Javier Alfonso works for a school textbook company as a material trainer and educational consultant. His route covers much of the southern United States and he's on the road about two to three weeks out of each month.
Javier would be considered a seasoned traveler, even shading into the road warrior status. But he still pays close attention to his program and chooses according to what he wants for perks from his carrier. "I wanted to earn as much as I could from the program, and the one I chose offered the most return for the least effort," he said. This strategy is the one Tim Winship endorses.
Winship said there's essentially little difference between the programs and even less incentive to lure one customer away from one carrier to another. "The programs are not the reason for flying airlines," Winship said. "They function more as tie-breakers (when choosing two similar airlines)." And while the programs are often slow to change (Winship said many customers are infuriated by frequent changes to the programs), they do add benefits on a regular basis and it pays to keep up with what the airlines are offering.
While only tie-breakers, there are a few benefits to consider in a program:
- Mileage expiration: Winship said while most miles don't expire, an account has to be used within a certain period to remain active. In the past, flyers accumulated miles only while flying; now many programs can link to a credit card and purchases will shunt miles into the account. Always remember to check the program's fine print for details regarding when an account is considered active, and exactly what will happen when it's not active.
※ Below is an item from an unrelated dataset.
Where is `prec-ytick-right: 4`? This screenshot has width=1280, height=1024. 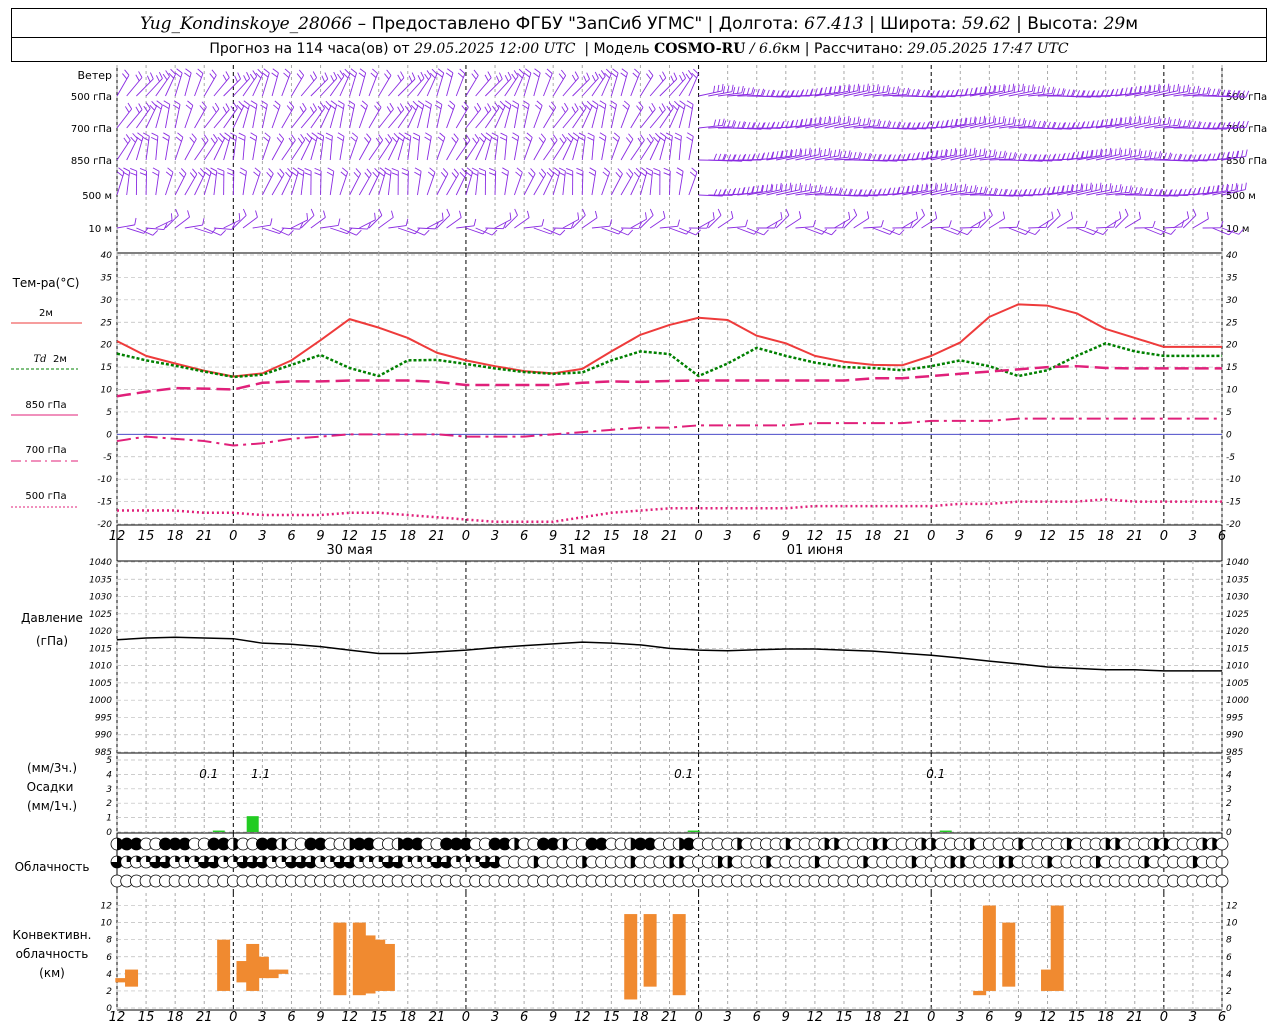 prec-ytick-right: 4 is located at coordinates (1229, 775).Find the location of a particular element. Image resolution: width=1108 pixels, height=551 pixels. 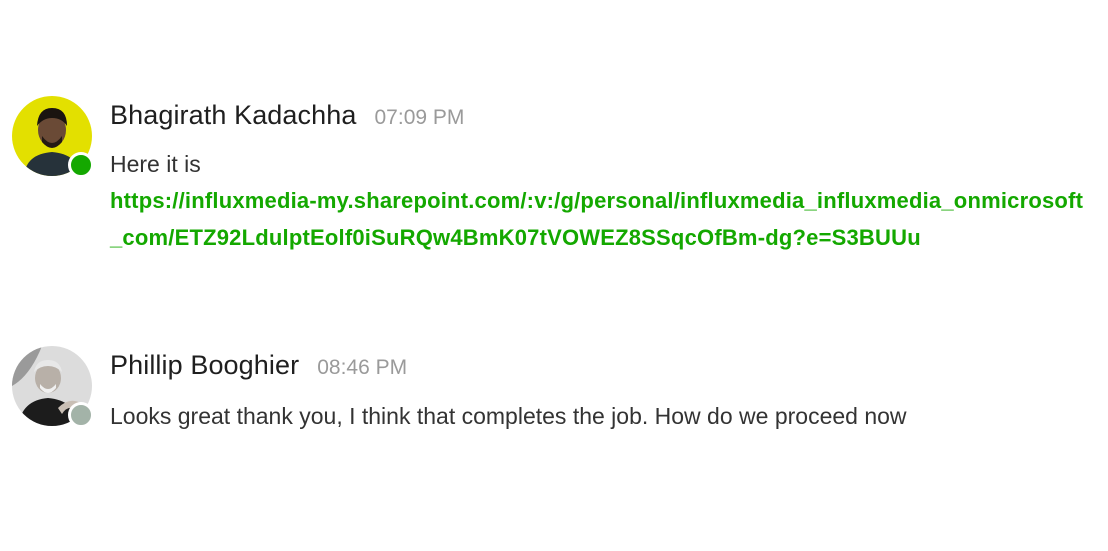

- Earning opportunities: Different programs offer different earning opportunities -- and the larger the program the more opportunities there are, in general. Some of the smaller carriers, such as AirTran or Southwest, offer only a few ways to earn miles. Larger carriers, such as American, offer thousands of ways to earn miles, ranging from car rentals, to dining and hotel stays.
- Redemption opportunities: This is where the rubber meets the tarmac. After months of travel and investment in partnership programs, you can finally start cashing in the points for perks. Much of the redemption is for free flights, hotel rooms or car rentals -- essentially the stuff a good vacation is based on. Winship recommends checking into plans offering a broad spectrum of redemption opportunities, like the SkyTeam and SkyMiles perks programs where carriers allow users to redeem points for a variety of goods, services, tickets and upgrades. Wide-spectrum redemption also has the added advantage of offering expanded opportunities when award seats are in short or limited supply. For example, the chance to redeem twice as many points for an unrestricted seat, or you may just decide to simply not go at all.
- Elite status: This is Holy Grail of the frequent flyer. The typical threshold is about 25,000 accrued miles (40,234 kilometers), though this distance varies from carrier to carrier. Once a passenger reaches elite status, airlines begin offering free upgrade status, unrestricted miles redemption and access to exclusive airport lounges or even a bump to the front of a lengthy security line.
There's plenty of information about frequent flyer programs on the Internet. In fact, there's far more than an average consumer would ever truly need. But, as Winship advised, the best advice is simply to know what you want from your frequent flyer program and then go after it.